Top of Supplied entries

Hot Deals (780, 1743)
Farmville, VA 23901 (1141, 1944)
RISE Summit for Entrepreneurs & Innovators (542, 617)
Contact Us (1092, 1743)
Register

Bottom of Supplied entries

What to do →
Without omitting anything, set down all the entries above again.

Solution to this exercise →
Hot Deals (780, 1743)
Farmville, VA 23901 (1141, 1944)
RISE Summit for Entrepreneurs & Innovators (542, 617)
Contact Us (1092, 1743)
Register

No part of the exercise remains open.